Advantages of using mitochondrial 16S rDNA sequences to classify clinical isolates of Acanthamoeba.

PURPOSE

This work was intended to test the classification of Acanthamoeba into genotypes based on nuclear ribosomal RNA gene (18S rDNA, Rns) sequences. Nearly all Acanthamoeba keratitis (AK) isolates are genotype RnsT4. This marked phylogenetic localization is presumably either due to an innate potential for pathogenicity or to a peculiarity of the gene sequences used. To differentiate between these possibilities, relationships among isolates have been reexamined, using a second gene.

METHODS

Phylogenetic relationships among isolates of Acanthamoeba were studied, using sequences of the mitochondrial small subunit ribosomal RNA gene (16S rDNA; rns). Genotypes based on complete sequences of approximately 1540 bp were determined for 68 strains, by using multiple phylogenetic analyses.

RESULTS

Each strain's mitochondria contained a single intron-free rns sequence (allele). The 68 strains had 35 different sequences. Twenty-eight strains had unique sequences, and 40 strains each shared one of the seven remaining sequences. Eleven mitochondrial rns genotypes corresponding to 11 of 12 previously described nuclear Rns genotypes were identified. Genotype rnsT4 was subdivided into eight distinct clades, with seven including Acanthamoeba keratitis (AK) isolates.

CONCLUSIONS

The phylogenetic clustering of AK isolates was confirmed and thus is not specific to the nuclear gene.
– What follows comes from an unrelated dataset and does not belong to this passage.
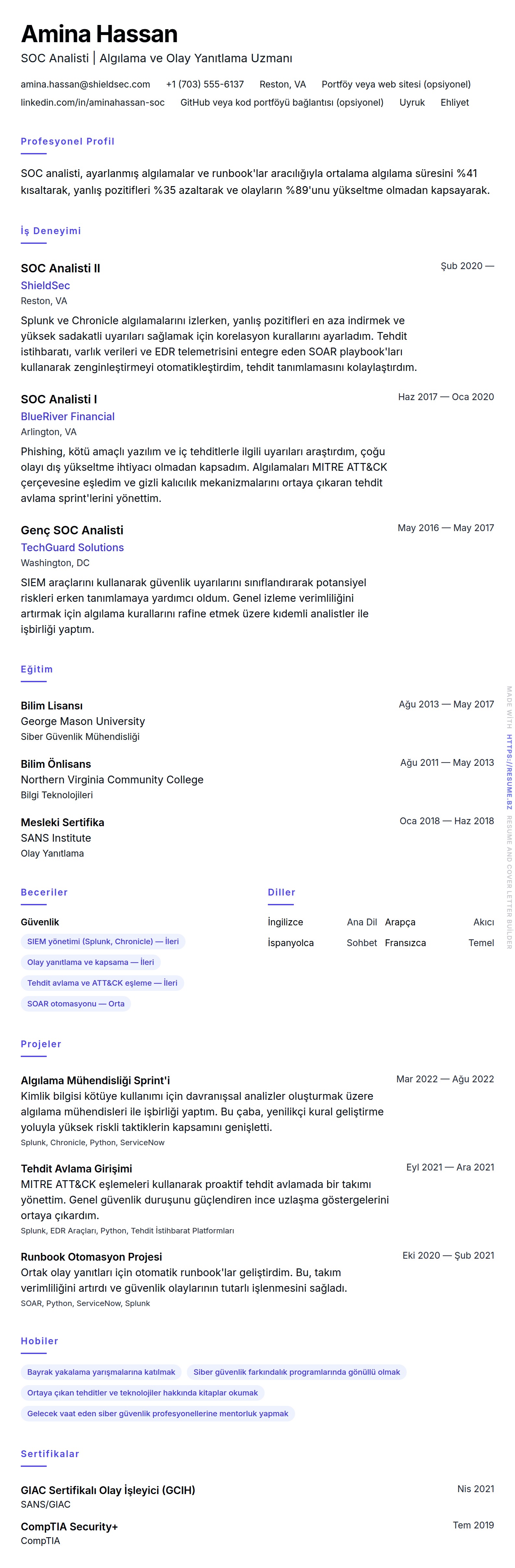Click the TechGuard Solutions company link
Viewport: 515px width, 1568px height.
point(72,547)
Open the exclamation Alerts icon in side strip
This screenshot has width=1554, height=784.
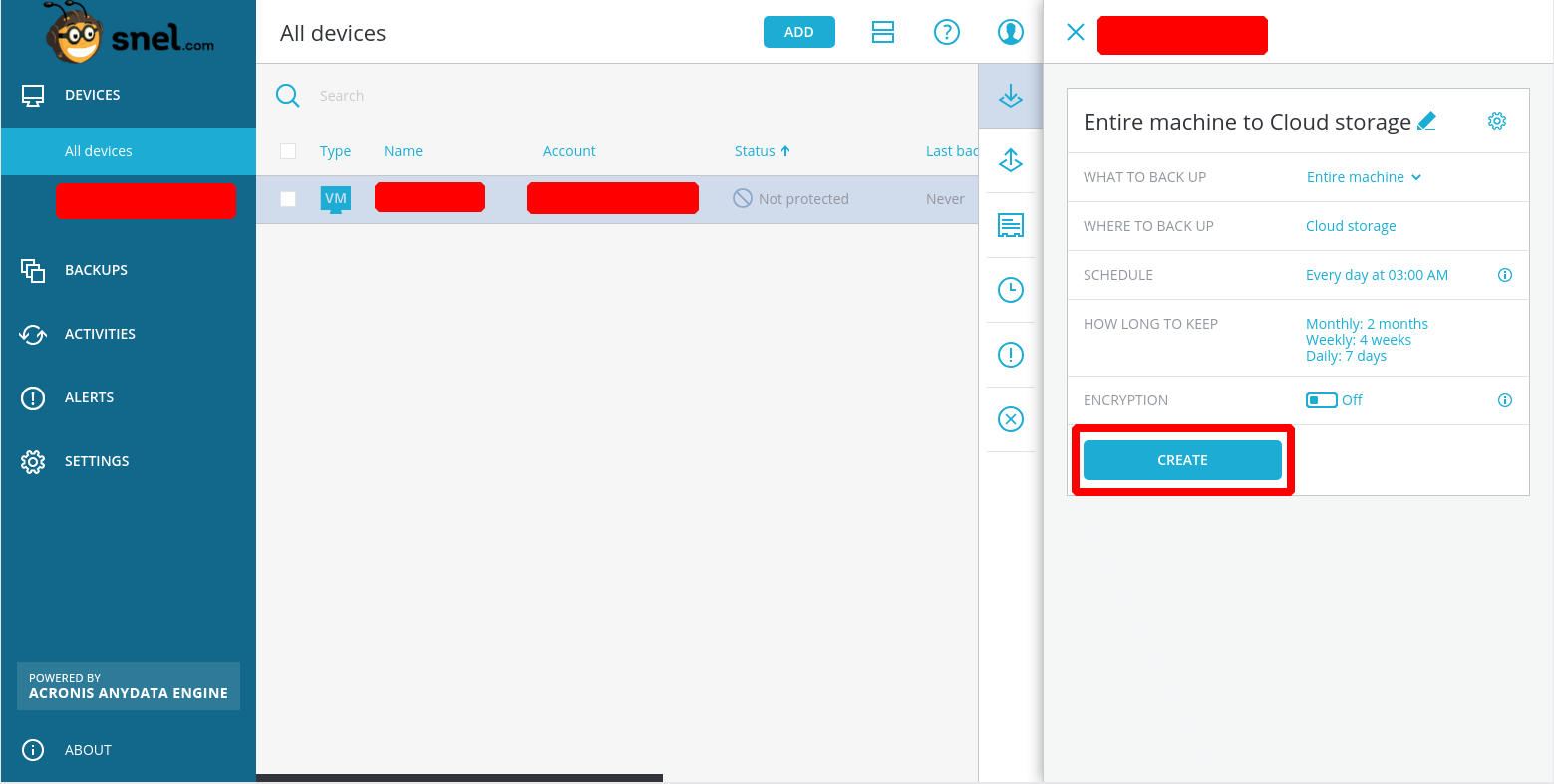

Rns and rns sequences are both suitable for genotyping of ACANTHAMOEBA: However, the mitochondrial sequences are shorter and more consistent in length, have a higher percentage of alignable bases for sequence comparisons, and have none of the complications caused by multiple alleles or introns, which are occasionally found in Rns. In addition, the more common occurrence of strains with identical rns sequences simplifies identification and clustering of isolates.